I can anticipate here by noting that if the word "gipsy" is used in this second, colloquial sense it is not definitive of a racial group within the Act. To discriminate against such a group would not be on racial grounds, namely, on the ground of ethnic origins. As the judge observed, there are many people who travel around the country in caravans, vans, converted buses, trailers, lorries and motor vehicles, leading a peripatetic or nomadic way of life. They include didicois, mumpers, peace people, new age travellers, hippies, tinkers, hawkers, self-styled "anarchists", and others, as well as (Romany) gipsies. They may all be loosely referred to as "gipsies", but as a group they do not have the characteristics requisite of a racial group within the Act.

17

I give two further illustrations of this point. First, an extract from a report of the Greater London conciliation committee, set out in Appendix III to the Report of the Race Relations Board for 1967–68. This refers neatly to a difficulty arising in this field from the two meanings I have mentioned.

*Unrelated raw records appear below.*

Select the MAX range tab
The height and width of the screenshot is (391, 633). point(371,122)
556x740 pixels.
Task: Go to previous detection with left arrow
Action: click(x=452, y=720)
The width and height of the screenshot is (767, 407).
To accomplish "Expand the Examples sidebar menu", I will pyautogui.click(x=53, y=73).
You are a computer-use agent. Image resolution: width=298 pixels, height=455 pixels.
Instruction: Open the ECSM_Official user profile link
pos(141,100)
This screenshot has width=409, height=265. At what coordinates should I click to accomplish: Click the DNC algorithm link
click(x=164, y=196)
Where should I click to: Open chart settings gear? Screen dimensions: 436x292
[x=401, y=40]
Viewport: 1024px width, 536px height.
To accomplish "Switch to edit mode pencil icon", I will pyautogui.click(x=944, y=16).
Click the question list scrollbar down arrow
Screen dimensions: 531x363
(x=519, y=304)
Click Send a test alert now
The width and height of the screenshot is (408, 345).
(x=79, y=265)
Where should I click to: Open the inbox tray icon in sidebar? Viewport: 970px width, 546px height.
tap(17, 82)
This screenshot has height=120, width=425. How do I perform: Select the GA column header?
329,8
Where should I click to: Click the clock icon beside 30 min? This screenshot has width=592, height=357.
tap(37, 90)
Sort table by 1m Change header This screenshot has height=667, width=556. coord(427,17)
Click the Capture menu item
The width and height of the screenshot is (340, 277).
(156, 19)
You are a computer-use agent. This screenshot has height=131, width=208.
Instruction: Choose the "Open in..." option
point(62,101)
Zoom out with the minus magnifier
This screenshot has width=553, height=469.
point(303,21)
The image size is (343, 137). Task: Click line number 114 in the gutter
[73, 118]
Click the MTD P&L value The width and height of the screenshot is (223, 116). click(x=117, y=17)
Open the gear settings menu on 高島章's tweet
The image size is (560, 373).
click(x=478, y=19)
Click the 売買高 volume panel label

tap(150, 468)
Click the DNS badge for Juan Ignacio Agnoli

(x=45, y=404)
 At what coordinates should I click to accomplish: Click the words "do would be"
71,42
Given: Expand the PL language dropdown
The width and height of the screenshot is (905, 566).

"There are the pubs who discriminate against Gipsies. In tackling this problem the Committee has been hampered by two ambiguities. There is, first, some doubt as to the status of Gipsies under the Act. The Committee feels that there is little or no justification for this doubt, but equally believe that it persists and that it does so largely because of the second ambiguity. This second ambiguity arises out of common parlance, for it seems that the word "Gipsy" is used to designate wanderers generally as opposed to ethnic Gipsies. The Committee is, therefore, trying to prevent discrimination against Gipsies in the one (proper) sense while being aware that it may not interfere with discrimination against Gipsies in the other (vulgar) sense, and it is in a weak position in any argument with a publican about which way he uses the words."

18

Secondly, the decision of the Queen's Bench Divisional Court in Mills v. Cooper [1967] 2 Q.B. 459. The court was there concerned with the meaning of the word "gipsy" in section 127 of the Highways Act 1959. So far as material the section provides:

"If, without lawful authority or excuse…

  • (c) a hawker or other itinerant trader or a gipsy pitches a booth, stall or stand, or encamps on a highway, he shall be guilty of an offence…."

19

In Mills v. Cooper it was argued that the word "gipsy" should be "given its dictionary meaning, as being 'a member of the Romany race'."Lord Parker C.J. said (at p.467):

"That...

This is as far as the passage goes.